Counsel for the Respondent: Michelle Farrell

Judgment

The appeals from the assessments made under the Income Tax Act for the 1995, 1996 and 1997 taxation years are allowed and the assessments are referred back to the Minister of National Revenue for reconsideration and reassessment in accordance with the attached Reasons for Judgment.

The appeal from the assessment for the 1998 taxation year is allowed and the assessment is referred back to the Minister of National Revenue for reconsideration and reassessment to give effect to the admission contained in paragraph 8 of the Reply to the Notice of Appeal.

There will be no order for costs.

Signed at Ottawa, Canada, this 19th day of September 2000.

"Diane Campbell"

J.T.C.C.

Date: 20000919

Docket: 2000-993(IT)I

BETWEEN:

MUMTAZ RANGWALA,

Appellant,

and

HER MAJESTY THE QUEEN,

Respondent.

Reasons for Judgment

Campbell, J.T.C.C.

[1] This is an appeal from an assessment for the Appellant’s 1995, 1996 and 1997 taxation years whereby the Minister of National Revenue denied the Appellant’s claim for a goods and services tax credit (GSTC) under section 122.5 of the Income Tax Act and also denied the Appellant’s claim for child tax benefits with respect to the 1995, 1996 and 1997 base taxation years under sections 122.6 and 122.61 of the Act.

[2] By a notice of re-determination dated April 23, 1999, the Minister informed the Appellant that a revised GSTC had been calculated which resulted in an overpayment with respect to the Appellant’s GSTC for the 1995, 1996 and 1997 taxation years.

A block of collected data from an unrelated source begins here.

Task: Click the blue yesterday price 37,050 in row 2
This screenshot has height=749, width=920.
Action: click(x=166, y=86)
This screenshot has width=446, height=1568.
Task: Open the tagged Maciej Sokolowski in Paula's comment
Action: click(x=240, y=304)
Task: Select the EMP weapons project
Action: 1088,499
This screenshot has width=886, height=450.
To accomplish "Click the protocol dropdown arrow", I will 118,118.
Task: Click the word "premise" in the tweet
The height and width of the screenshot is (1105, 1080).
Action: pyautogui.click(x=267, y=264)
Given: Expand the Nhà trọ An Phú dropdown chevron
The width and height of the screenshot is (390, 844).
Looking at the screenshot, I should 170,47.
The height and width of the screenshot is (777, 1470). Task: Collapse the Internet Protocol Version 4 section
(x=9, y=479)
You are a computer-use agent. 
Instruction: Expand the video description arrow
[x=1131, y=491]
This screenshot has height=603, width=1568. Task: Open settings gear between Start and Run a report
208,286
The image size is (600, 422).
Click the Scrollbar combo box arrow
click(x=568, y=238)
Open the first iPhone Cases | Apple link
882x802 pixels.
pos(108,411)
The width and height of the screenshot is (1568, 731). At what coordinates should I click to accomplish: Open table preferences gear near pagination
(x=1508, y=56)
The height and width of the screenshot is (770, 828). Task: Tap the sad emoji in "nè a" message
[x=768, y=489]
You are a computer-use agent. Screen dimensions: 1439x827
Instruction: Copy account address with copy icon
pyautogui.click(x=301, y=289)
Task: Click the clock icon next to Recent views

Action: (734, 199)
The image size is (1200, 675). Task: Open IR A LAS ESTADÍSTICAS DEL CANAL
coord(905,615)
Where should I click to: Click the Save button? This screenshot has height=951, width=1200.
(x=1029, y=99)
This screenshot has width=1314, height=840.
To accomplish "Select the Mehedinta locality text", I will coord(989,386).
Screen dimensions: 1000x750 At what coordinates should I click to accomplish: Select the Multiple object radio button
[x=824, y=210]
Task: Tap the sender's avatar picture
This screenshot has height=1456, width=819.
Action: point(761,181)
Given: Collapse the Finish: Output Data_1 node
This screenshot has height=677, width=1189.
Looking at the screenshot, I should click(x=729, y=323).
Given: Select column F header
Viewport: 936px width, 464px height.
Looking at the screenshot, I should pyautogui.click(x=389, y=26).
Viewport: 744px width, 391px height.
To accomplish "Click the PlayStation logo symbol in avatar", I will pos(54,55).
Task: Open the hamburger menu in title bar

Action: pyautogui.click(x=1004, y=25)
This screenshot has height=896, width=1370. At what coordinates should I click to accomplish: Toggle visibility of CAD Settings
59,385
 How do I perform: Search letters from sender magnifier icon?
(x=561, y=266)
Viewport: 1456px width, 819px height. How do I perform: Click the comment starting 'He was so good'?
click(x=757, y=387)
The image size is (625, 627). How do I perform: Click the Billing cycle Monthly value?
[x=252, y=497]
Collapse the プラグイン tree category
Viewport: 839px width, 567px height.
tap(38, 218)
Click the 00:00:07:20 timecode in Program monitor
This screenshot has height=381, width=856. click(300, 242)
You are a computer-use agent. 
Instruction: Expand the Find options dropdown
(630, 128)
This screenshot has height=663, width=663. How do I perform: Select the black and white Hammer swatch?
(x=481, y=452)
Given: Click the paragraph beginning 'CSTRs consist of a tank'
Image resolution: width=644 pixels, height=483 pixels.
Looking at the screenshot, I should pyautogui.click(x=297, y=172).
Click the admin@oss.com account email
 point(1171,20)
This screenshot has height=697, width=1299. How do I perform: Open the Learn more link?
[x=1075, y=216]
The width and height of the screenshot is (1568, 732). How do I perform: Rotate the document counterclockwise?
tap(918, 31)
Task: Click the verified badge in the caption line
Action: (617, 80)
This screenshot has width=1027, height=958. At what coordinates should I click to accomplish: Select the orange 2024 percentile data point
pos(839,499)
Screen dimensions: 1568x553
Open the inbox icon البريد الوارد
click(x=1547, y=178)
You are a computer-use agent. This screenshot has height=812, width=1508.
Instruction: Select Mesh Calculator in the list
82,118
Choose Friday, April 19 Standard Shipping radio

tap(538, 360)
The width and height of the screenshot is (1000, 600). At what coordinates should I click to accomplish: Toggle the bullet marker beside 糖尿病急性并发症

[3] By a further notice of determination dated July 9, 1999 the Minister further advised the Appellant that she was not entitled to GSTC for the 1998 taxation year either. In the Reply of the Minister, it was conceded that for the 1998 taxation year, the Appellant was living separate and apart from the spouse having divorced and moved into her own residence. This was therefore no longer an issue.

[4] By Child Tax Benefit Notices dated May 20, 1999, the Minister informed the Appellant that with respect to the 1995, 1996 and 1997 base taxation years, it had been re-determined that the amount of child tax benefits received by the Appellant had been overpaid.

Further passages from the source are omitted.